Chicago Officials To Dedicate $6.8M To Build Monuments, Including One To Honor Police Torture Victims
Newly elected Chicago Mayor Brandon Johnson plans to use a $6.8 million grant from the Mellon Foundation to build eight new monuments, including one intended to honor the more than 100 Black men who were tortured by Chicago police officers.
The city agreed to build a memorial to the victims of brutal attacks orchestrated by disgraced chief of police Jon Burge and many officers who trained under him in 2015.
The monument is part of a broader package of “reparations” that includes payouts totaling $5.5 million to over 118 people, mostly innocent, who were beaten, electrocuted, or suffocated with plastic bags. The city also made a commitment to include this dark piece of the Chicago Police Department’s history in the curriculum for 8th through 10th graders, according to WTTW News.
Johnson believesthe monument, aptly named The Chicago Torture Justice Memorial, will act as a reminder of the “tremendous harm” done not just not to “a generation but generations of people” by the “brutality of police” and help heal the wounds many city residents carry from the attacks.

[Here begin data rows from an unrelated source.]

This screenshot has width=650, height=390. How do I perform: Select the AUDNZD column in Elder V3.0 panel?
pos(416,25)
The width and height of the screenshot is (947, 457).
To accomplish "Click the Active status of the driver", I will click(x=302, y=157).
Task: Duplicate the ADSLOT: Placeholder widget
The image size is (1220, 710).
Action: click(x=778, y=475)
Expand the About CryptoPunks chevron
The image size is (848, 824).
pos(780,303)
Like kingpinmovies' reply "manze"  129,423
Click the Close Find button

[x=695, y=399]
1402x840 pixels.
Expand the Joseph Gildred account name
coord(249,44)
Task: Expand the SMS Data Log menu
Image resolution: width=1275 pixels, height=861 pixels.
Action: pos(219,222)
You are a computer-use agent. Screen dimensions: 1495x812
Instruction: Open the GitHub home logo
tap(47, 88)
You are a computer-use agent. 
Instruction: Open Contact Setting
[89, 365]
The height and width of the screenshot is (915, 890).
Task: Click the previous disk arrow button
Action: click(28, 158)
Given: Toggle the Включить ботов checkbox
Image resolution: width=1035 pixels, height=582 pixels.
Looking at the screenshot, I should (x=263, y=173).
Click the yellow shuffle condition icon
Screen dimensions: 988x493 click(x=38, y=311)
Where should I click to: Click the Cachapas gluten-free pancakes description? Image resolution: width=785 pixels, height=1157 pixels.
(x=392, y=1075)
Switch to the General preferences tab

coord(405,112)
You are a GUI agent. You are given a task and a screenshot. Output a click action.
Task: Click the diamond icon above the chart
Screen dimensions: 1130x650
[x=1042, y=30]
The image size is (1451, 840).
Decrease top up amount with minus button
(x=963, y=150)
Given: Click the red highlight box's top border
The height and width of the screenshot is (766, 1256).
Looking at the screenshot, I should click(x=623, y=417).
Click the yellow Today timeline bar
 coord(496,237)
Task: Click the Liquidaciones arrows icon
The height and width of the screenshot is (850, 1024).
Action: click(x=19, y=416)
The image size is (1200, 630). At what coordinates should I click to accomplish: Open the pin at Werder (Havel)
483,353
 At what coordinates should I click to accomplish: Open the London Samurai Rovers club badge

“It is important that we capture that history in a physical way,” Johnson said. “The impact that it is going to have—it is not only educating a generation of how these systems fail and harm people, but we also have the ability to tell our stories with our art. See, when oppressors look to dominate people, they go after their history, their art and their culture. We’re not going to do that in Chicago.”
The other planned monuments include an honor for Mahalia Jackson, a commemoration of the Chicago Race Riots of 1919, a memorial for missing and murdered Black girls as well as a series of monuments that explore the settling of Chicago by Jean Baptiste Pointe Du Sable and the Native Americans who welcomed him to their land, according to ABC 7 Chicago.